▶ **제시문**:
LLM의 출력 결과를 파싱하여 아래와 같이 **pandas DataFrame** 형태로 시각화하시오.

| Word/Phrase | Definition                         | PoS  | Example Sentence                                      |
|-------------|-------------------------------------|------|--------------------------------------------------------|
| convene     | to come together for a meeting     | verb | The committee will convene next week.                 |
| consensus   | general agreement                  | noun | The group reached a consensus after a long discussion.|
| proposal    | a suggestion or plan               | noun | He submitted a proposal for the new project.          |

## 환경설정

In [2]:
from google.colab import userdata
OPENAI_API_KEY = userdata.get('OPENAI_API_KEY')

In [3]:
from openai import OpenAI

client = OpenAI(api_key=OPENAI_API_KEY)

## 프롬프트 입력

In [5]:
system_message = '''
You are an expert English vocabulary extractor for language learners.

## System Instruction:
Given a block of English text, your task is to extract high-value vocabulary items suitable for advanced language learners and output them in Anki flashcard format.

▶ **수행할 작업**:
(a) 제시문의 표에서 Word/Phrase 열에 들어 있는 단어를 모두 나열하십시오.
(b) 어휘 추출 프롬프트를 다룬 제시문을 마지막 문장 다음부터 이어서 작성하십시오.
뒤에 실린 자료는 제시문과 별개의 것입니다.

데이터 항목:

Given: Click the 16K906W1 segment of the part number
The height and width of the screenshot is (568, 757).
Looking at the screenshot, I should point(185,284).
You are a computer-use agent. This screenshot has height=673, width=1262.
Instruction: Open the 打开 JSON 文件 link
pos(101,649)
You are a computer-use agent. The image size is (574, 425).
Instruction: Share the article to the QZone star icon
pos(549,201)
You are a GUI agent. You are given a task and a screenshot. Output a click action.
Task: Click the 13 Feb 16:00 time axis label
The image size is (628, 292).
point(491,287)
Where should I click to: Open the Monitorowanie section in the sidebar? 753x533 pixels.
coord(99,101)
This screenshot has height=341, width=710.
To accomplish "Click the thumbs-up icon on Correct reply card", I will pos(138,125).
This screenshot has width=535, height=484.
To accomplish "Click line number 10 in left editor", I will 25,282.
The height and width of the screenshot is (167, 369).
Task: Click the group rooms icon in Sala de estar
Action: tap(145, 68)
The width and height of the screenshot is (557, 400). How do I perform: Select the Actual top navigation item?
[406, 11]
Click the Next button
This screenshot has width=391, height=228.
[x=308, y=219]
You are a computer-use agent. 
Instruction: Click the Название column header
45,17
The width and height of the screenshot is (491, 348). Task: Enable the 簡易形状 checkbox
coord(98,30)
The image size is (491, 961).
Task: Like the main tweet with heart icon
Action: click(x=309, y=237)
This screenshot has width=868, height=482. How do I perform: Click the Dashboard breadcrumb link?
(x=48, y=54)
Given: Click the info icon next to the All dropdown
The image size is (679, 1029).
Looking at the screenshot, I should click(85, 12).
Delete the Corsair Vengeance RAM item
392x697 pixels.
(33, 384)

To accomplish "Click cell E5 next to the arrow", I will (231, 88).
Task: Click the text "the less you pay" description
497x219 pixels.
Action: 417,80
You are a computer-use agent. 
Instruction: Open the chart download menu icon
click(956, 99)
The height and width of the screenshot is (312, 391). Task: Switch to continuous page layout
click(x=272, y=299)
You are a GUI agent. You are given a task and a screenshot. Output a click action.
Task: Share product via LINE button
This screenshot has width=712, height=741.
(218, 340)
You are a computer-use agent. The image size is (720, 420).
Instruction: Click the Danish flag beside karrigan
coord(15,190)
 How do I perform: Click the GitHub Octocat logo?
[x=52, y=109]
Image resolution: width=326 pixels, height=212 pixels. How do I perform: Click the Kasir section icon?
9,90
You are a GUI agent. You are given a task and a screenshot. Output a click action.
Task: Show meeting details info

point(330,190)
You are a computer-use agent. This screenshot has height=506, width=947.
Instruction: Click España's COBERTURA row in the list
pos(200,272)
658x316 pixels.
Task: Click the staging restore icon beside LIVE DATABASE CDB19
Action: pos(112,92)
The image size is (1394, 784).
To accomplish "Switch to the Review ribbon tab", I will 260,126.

▶ **연습 정답**:
(a) convene, consensus, proposal

(b)
### Requirements:
- Only extract meaningful vocabulary or expressions:
  - Exclude very common/easy words (e.g., "and", "good", "go")
  - Include:
    - Advanced or uncommon vocabulary
    - Proper nouns (e.g., historical names, organizations)
    - Technical terms (e.g., economics, biology)
    - Idiomatic expressions and phrasal verbs
- Each card must contain **exactly four fields**, separated by **semicolon (;)**:
  1. The word or expression
  2. Definition (in English or Korean)
  3. Part of speech (noun, verb, adj, etc.)
  4. Example sentence (in English)
- Output each card in a single line.

---

## Input Text:
The economic outlook remains uncertain due to geopolitical tensions and volatile energy markets. Analysts warn that inflation may persist, driven by supply chain disruptions and labor shortages.

---

## Output Format (Anki CSV Style):
geopolitical;relating to international politics and geography;adjective;Geopolitical issues are affecting global stability.
volatile;likely to change rapidly and unpredictably;adjective;The energy market is highly volatile these days.
inflation;an increase in prices and fall in the purchasing value of money;noun;High inflation hurts consumer spending.
supply chain;a network between a company and its suppliers to produce and distribute a product;noun;The supply chain was disrupted during the pandemic.
labor shortage;not enough available workers to fill jobs;noun;Restaurants are struggling due to labor shortages.

---

## Your Task:
Generate vocabulary flashcards from the following input text in the above format.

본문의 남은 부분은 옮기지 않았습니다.